Our finding that patients younger than 18years had an increased risk of early complications was not surprising since this association had previously been reported by a study in a similar setting that found a higher complication rate among children below 10years as compared to older patients (Gilyoma, Balumuka et al. 2011). This is in agreement with our study in which 10 out of the 16 children enrolled were below 10 years of age. This age group could be more prone to complications because of their anatomical features such as a shorter neck, more pliable laryngeal structures and more prominent subcutaneous fat. Also, pediatric tracheostomy requires procedural modifications if complications are to be minimized. For example, neck hyperextension may pull mediastinal structures in to the neck thus increasing chances of damage to lung apices and resultant emphysema, pneumothorax and pneumomediastinum. Also, awake pediatric patients are still less likely to communicate the need to be suctioned which increases chances of tube obstruction as compared to adults.
The Bjork flap is an inferiorly based tracheal flap through the 2nd, 3rd, and 4th tracheal rings which is fixed to the skin to stabilize the tracheal lumen. Although it has a risk for tracheal stenosis, it has advantages over traditional incisional and excisional window procedures including; reduced risk of false cannulation especially during emergency recannulation following accidental tube dislodgement, early stomal maturation and ease of stomal care by assistants and family members (Au, Heineman et al. 2017, Singh, Goyal et al. 2017, Mukherjee, Samaddar et al. 2020). These make it the preferred tracheal incision in our setting for patients who require tracheostomy for longer durations such as those with head and neck tumors. However, its indications may vary, as it was preferred for patients with prolonged mechanical ventilation and elevated body mass index while window procedures were used in head and neck cancer patients in USA (Kennedy, Abdel-Aty et al. 2021).
Our finding that Bjork flap and vertical tracheal incisions were associated with increased risk of early complications and the fact that tracheostomy tube obstruction was the commonest complication across all tracheal incisions including patients with Bjork flap (7 out of 9) cannot be conclusively explained by this study. There is need to further explore this relationship among patients who receive Bjork flap.

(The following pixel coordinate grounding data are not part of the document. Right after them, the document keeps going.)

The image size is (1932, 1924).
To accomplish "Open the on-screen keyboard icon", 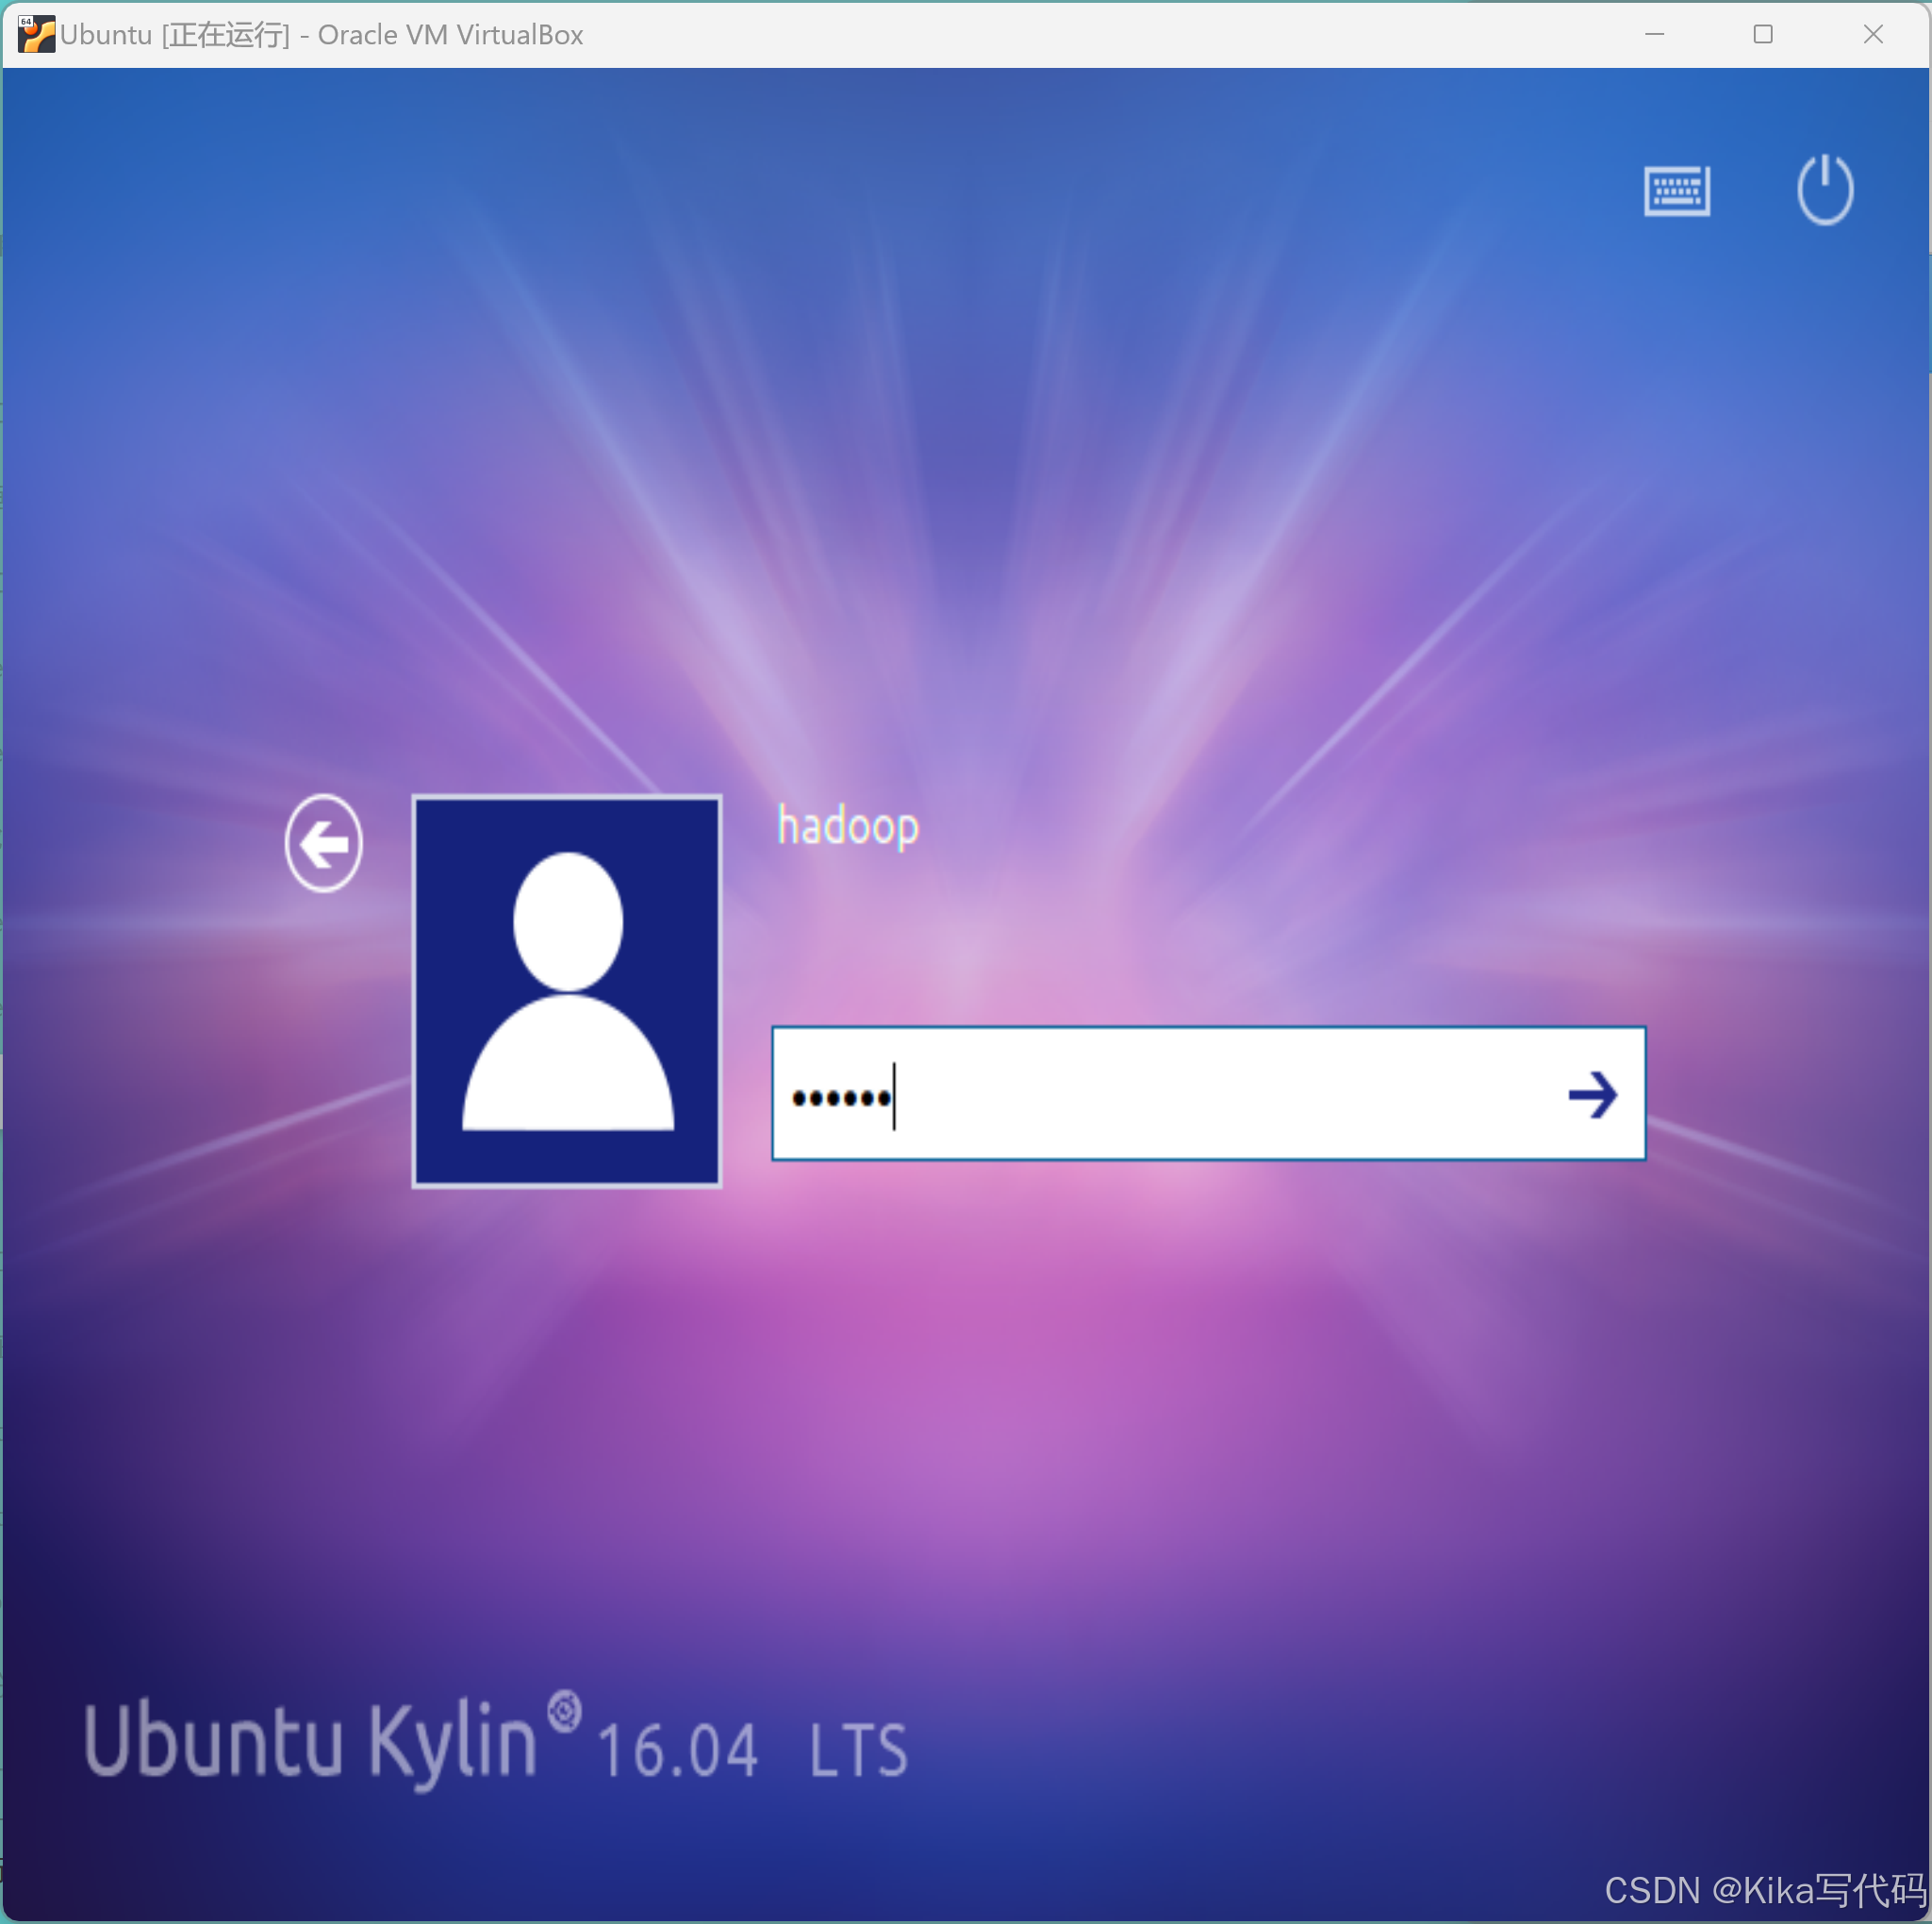I will [x=1677, y=190].
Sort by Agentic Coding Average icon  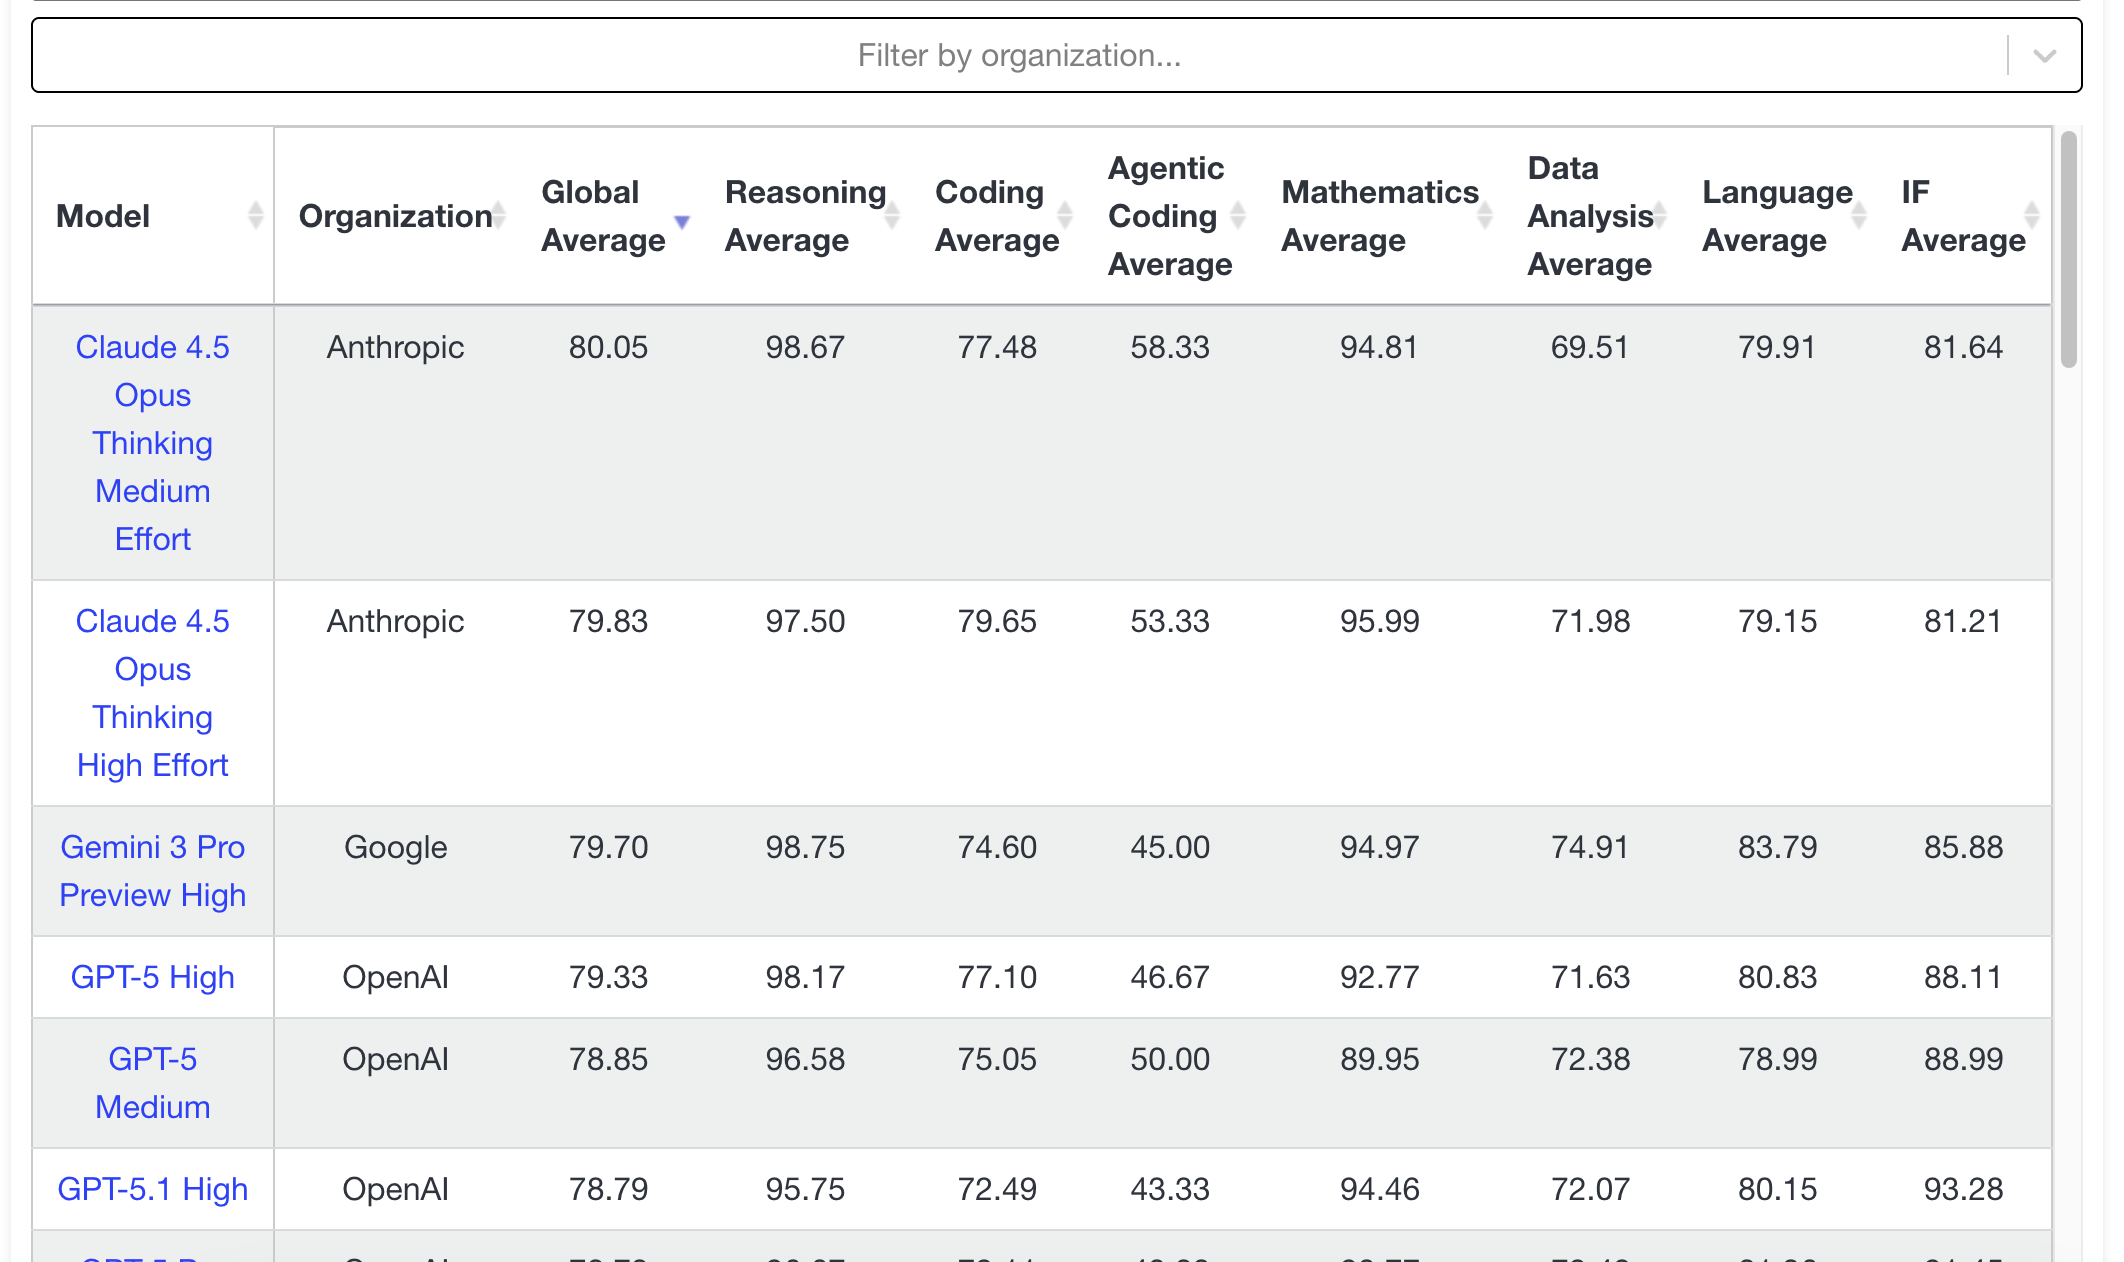(x=1238, y=215)

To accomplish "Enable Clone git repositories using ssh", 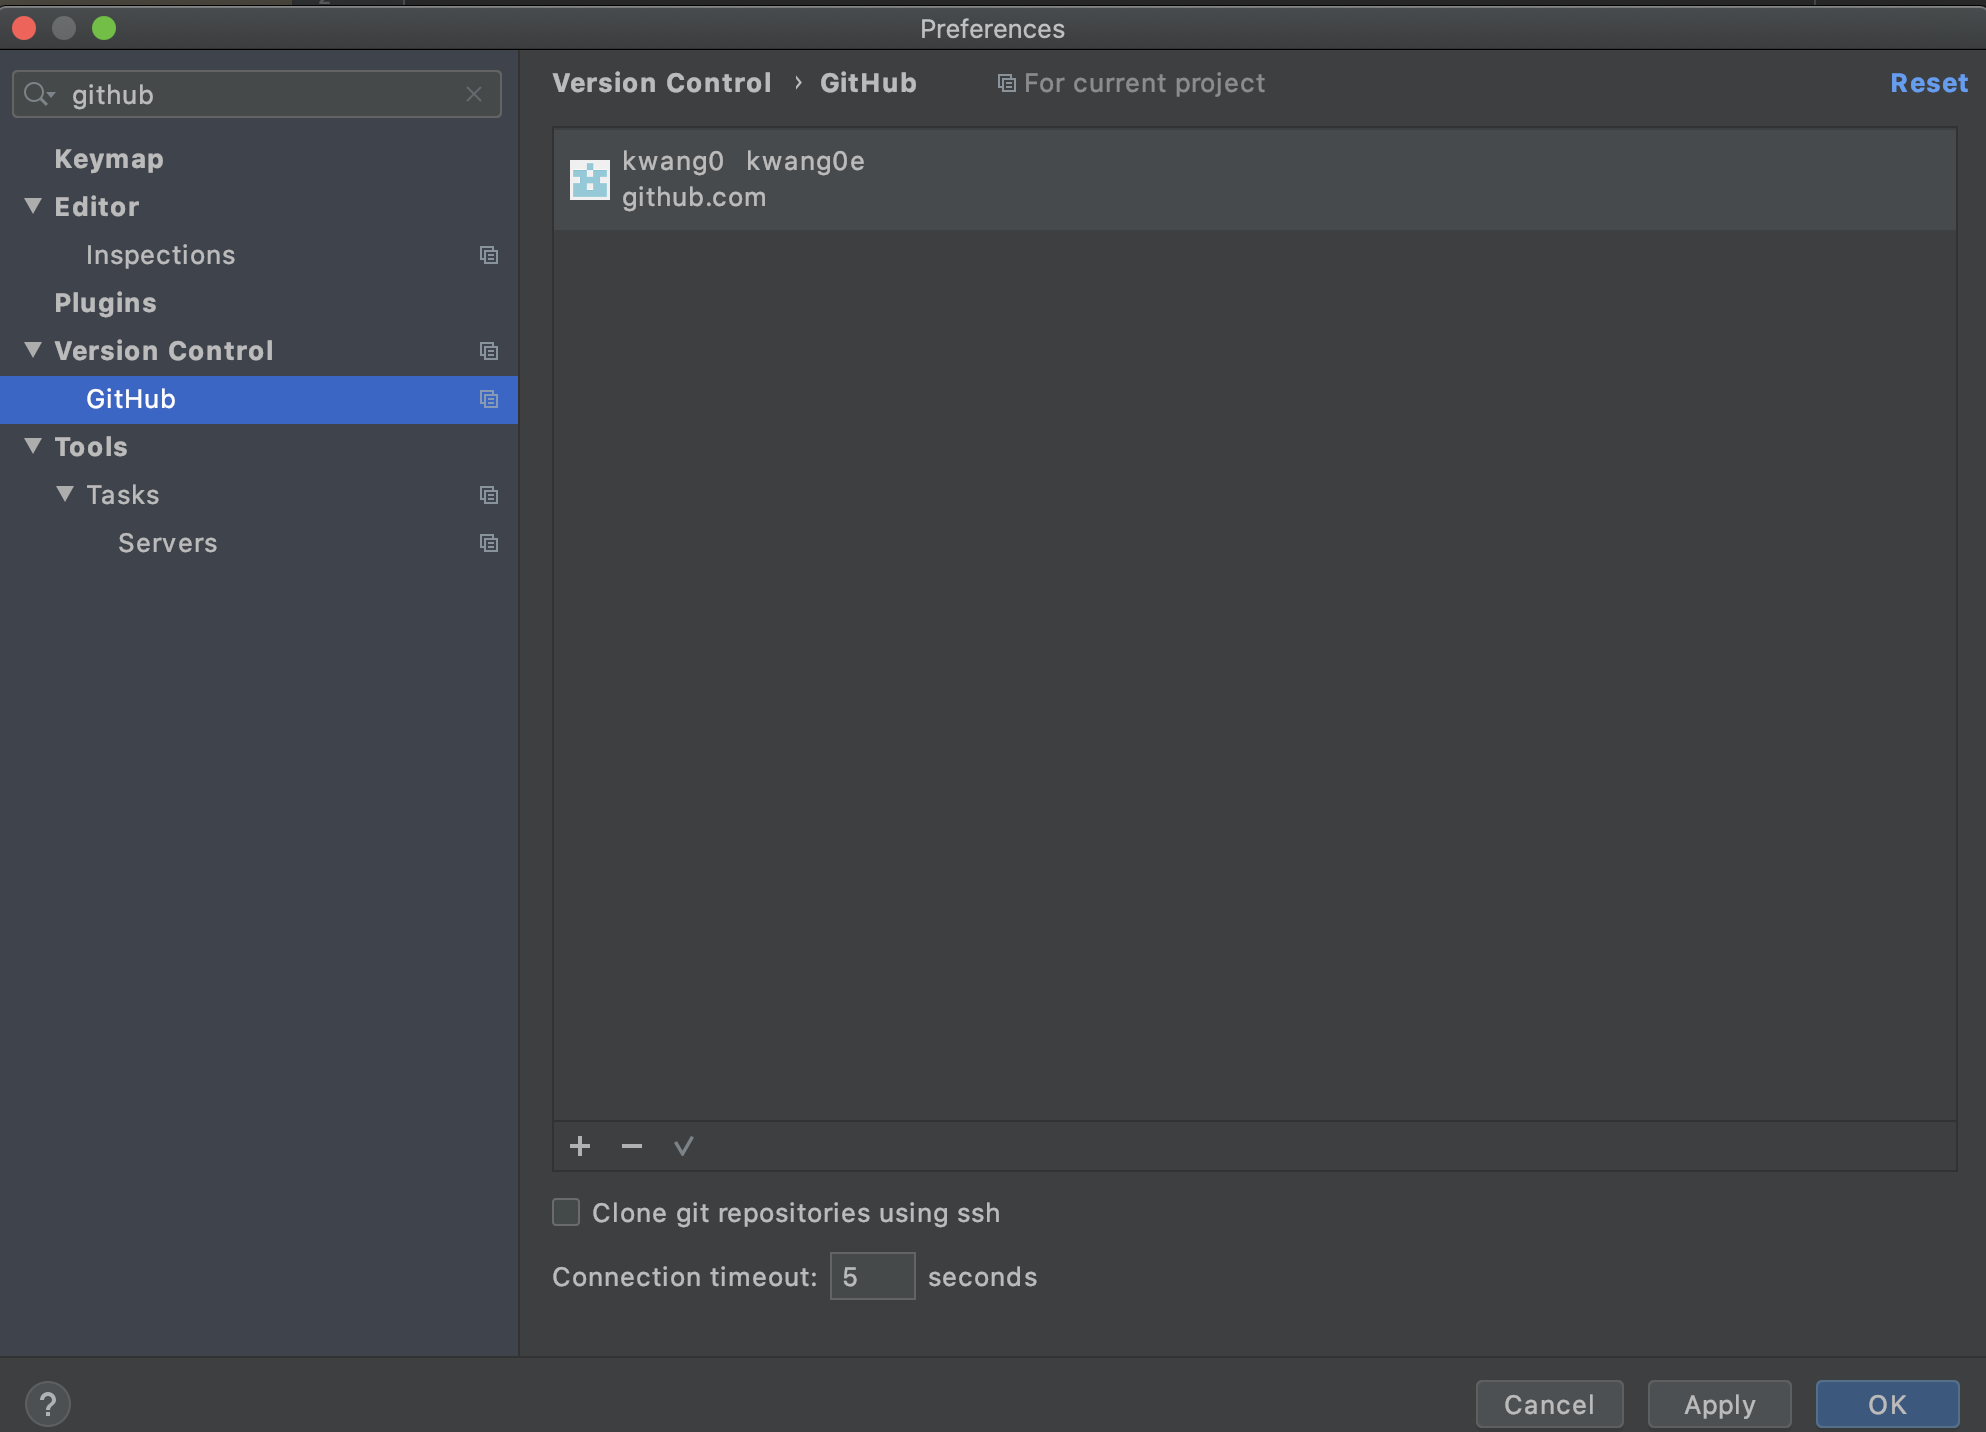I will click(x=566, y=1212).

The strength of our study is that it gives information on tracheostomy-related complications in Uganda within a period preceding the COVID-19 pandemic and so could be used as baseline assessment for future studies that will assess the impact of COVID-19 pandemic on tracheostomy outcomes. However, since the study was done in the pre-COVID-19 period, its findings may need to be interpreted with caution within the current COVID-19 context. Also, the small sample size may have limited its ability to establish true associations between complications and the risk factors identified. Furthermore, the small number of pediatric patients in this study may affect the generalizability of our study results to the pediatric age group.